Arthur Oatts challenged his conviction of child molesting against his granddaughter in Arthur Oatts v. State of Indiana, No. 49A02-0805-CV-447. Oatts claimed the trial court abused its discretion by excluding evidence his granddaughter had previously seen an allegedly pornographic video and previously had been molested; and the court erred by responding to jury questions during deliberations after the jury indicated it arrived at a decision.

The Indiana Court of Appeals determined based on caselaw and a previous Indiana Supreme Court holding that under Indiana Evidence Rule 412, the state's Rape Shield Rule, the trial court didn't err by not allowing evidence Oatts' granddaughter had seen a pornographic tape and had been previously molested.

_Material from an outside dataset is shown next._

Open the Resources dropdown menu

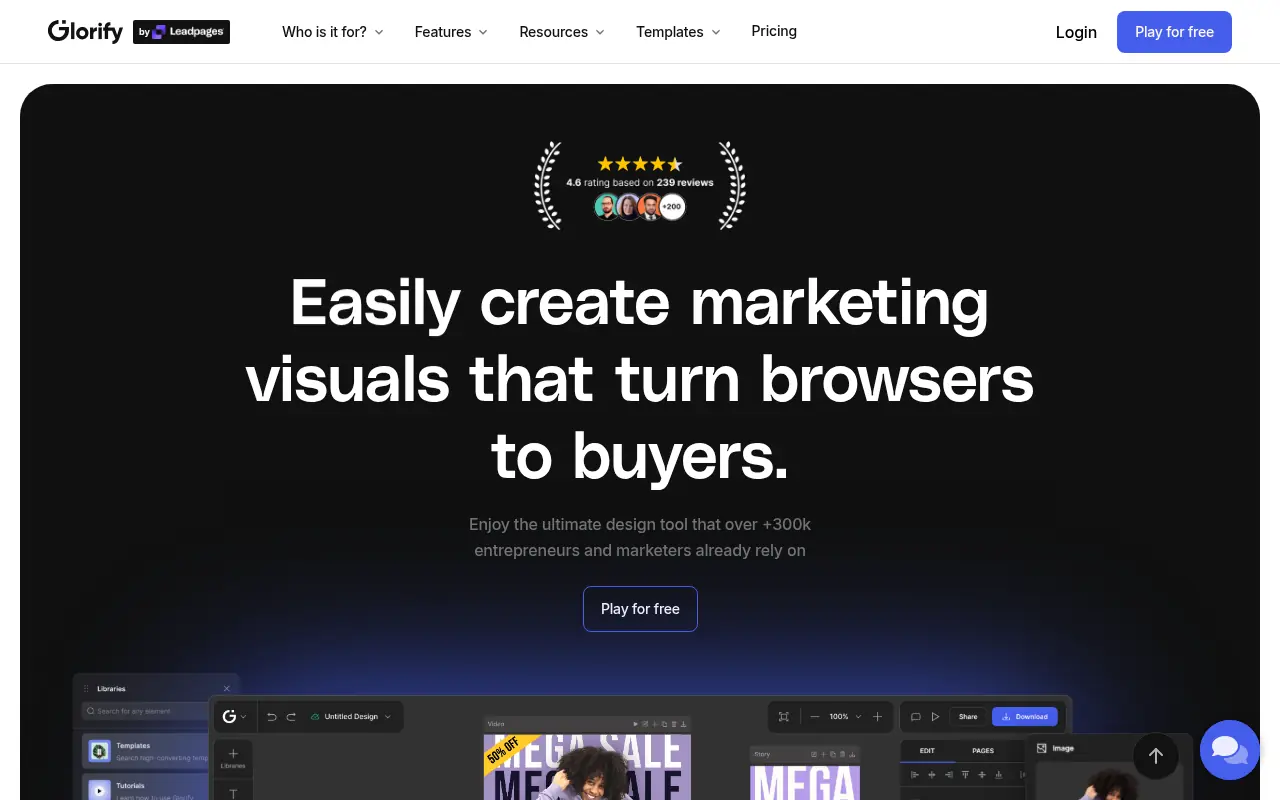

In order to determine whether Oatts' constitutional rights were violated because the exclusion of the evidence didn't allow him to cross examine a witness. The state's high court has held Indiana's Rape Shield Statute doesn't violate the Sixth Amendment right to confrontation absent a showing of actual impingement on cross examination. Oatts believed the excluded evidence was relevant to show his granddaughter had knowledge of the nature of sex acts and the investigative process, a theory the Court of Appeals referred to as the sexual innocence inference theory.

Courts across the country are split in their approach to the theory, but the Indiana appellate court adopted the compromise view courts in Arizona and Wisconsin have followed. The compromise view might grant the accused a right to introduce evidence of the victim's sexual contact with a third party if the conduct in question was not only unusual but strikingly similar to the alleged misconduct with the accused, wrote Judge Elaine Brown. This view places the burden on Oatts to show the prior sexual act happened and it was sufficiently similar to the present act to give his granddaughter knowledge to imagine the molestation charge. But Oatts failed to prove that, so the appellate court can't say his constitutional rights were violated, wrote the judge.

The Indiana Court of Appeals also found the trial court didn't abuse its discretion by responding to jury questions. The appellate court can't say the trial court's answer to the jury's question emphasized any particular instruction or that Oatts was prejudiced by the answer.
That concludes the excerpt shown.